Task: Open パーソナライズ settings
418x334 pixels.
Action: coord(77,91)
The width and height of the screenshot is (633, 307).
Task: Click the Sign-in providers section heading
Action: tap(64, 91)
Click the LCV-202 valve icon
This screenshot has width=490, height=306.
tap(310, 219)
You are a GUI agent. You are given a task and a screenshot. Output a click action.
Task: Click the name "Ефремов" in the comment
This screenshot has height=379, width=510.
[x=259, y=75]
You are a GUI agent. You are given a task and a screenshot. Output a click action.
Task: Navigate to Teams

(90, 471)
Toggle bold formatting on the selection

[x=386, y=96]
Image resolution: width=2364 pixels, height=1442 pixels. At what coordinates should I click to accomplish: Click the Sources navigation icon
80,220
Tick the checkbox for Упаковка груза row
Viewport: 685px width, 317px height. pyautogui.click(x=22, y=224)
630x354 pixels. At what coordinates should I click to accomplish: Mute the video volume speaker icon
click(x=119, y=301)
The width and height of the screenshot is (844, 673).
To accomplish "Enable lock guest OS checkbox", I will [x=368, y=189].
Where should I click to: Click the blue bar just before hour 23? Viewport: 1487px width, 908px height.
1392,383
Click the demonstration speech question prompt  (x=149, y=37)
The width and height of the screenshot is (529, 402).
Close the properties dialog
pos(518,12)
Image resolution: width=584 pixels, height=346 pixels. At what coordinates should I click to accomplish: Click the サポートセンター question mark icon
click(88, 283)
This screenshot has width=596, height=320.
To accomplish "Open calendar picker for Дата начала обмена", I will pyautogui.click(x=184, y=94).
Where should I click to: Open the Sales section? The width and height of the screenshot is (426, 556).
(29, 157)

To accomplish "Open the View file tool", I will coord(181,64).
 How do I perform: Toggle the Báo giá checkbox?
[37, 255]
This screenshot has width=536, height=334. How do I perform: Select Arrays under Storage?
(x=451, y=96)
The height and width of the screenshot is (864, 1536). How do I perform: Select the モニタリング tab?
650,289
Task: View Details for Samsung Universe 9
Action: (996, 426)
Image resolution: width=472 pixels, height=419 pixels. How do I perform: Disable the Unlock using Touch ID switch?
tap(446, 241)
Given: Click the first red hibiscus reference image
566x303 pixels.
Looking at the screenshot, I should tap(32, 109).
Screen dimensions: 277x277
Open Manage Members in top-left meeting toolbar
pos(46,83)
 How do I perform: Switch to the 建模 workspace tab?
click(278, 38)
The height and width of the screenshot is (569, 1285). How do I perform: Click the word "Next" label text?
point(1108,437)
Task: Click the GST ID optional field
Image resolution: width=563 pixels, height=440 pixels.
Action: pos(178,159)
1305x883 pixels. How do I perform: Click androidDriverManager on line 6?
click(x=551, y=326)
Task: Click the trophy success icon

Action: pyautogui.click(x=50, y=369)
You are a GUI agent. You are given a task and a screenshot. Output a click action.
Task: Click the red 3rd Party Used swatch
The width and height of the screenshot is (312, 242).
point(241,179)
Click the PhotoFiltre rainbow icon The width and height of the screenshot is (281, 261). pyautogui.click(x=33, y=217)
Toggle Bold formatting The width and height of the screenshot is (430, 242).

◆ Written instruction
Can you copy the listing above line for line, without changing anything?

◆ Output of the exercise
Task: Open パーソナライズ settings
418x334 pixels.
Action: coord(77,91)
The width and height of the screenshot is (633, 307).
Task: Click the Sign-in providers section heading
Action: tap(64, 91)
Click the LCV-202 valve icon
This screenshot has width=490, height=306.
tap(310, 219)
You are a GUI agent. You are given a task and a screenshot. Output a click action.
Task: Click the name "Ефремов" in the comment
This screenshot has height=379, width=510.
[x=259, y=75]
You are a GUI agent. You are given a task and a screenshot. Output a click action.
Task: Navigate to Teams

(90, 471)
Toggle bold formatting on the selection

[x=386, y=96]
Image resolution: width=2364 pixels, height=1442 pixels. At what coordinates should I click to accomplish: Click the Sources navigation icon
80,220
Tick the checkbox for Упаковка груза row
Viewport: 685px width, 317px height. pyautogui.click(x=22, y=224)
630x354 pixels. At what coordinates should I click to accomplish: Mute the video volume speaker icon
click(x=119, y=301)
The width and height of the screenshot is (844, 673).
To accomplish "Enable lock guest OS checkbox", I will [x=368, y=189].
Where should I click to: Click the blue bar just before hour 23? Viewport: 1487px width, 908px height.
1392,383
Click the demonstration speech question prompt  (x=149, y=37)
The width and height of the screenshot is (529, 402).
Close the properties dialog
pos(518,12)
Image resolution: width=584 pixels, height=346 pixels. At what coordinates should I click to accomplish: Click the サポートセンター question mark icon
click(88, 283)
This screenshot has width=596, height=320.
To accomplish "Open calendar picker for Дата начала обмена", I will pyautogui.click(x=184, y=94).
Where should I click to: Open the Sales section? The width and height of the screenshot is (426, 556).
(29, 157)

To accomplish "Open the View file tool", I will coord(181,64).
 How do I perform: Toggle the Báo giá checkbox?
[37, 255]
This screenshot has width=536, height=334. How do I perform: Select Arrays under Storage?
(x=451, y=96)
The height and width of the screenshot is (864, 1536). How do I perform: Select the モニタリング tab?
650,289
Task: View Details for Samsung Universe 9
Action: (996, 426)
Image resolution: width=472 pixels, height=419 pixels. How do I perform: Disable the Unlock using Touch ID switch?
tap(446, 241)
Given: Click the first red hibiscus reference image
566x303 pixels.
Looking at the screenshot, I should tap(32, 109).
Screen dimensions: 277x277
Open Manage Members in top-left meeting toolbar
pos(46,83)
 How do I perform: Switch to the 建模 workspace tab?
click(278, 38)
The height and width of the screenshot is (569, 1285). How do I perform: Click the word "Next" label text?
point(1108,437)
Task: Click the GST ID optional field
Image resolution: width=563 pixels, height=440 pixels.
Action: pos(178,159)
1305x883 pixels. How do I perform: Click androidDriverManager on line 6?
click(x=551, y=326)
Task: Click the trophy success icon

Action: pyautogui.click(x=50, y=369)
You are a GUI agent. You are given a task and a screenshot. Output a click action.
Task: Click the red 3rd Party Used swatch
The width and height of the screenshot is (312, 242).
point(241,179)
Click the PhotoFiltre rainbow icon The width and height of the screenshot is (281, 261). pyautogui.click(x=33, y=217)
Toggle Bold formatting The width and height of the screenshot is (430, 242).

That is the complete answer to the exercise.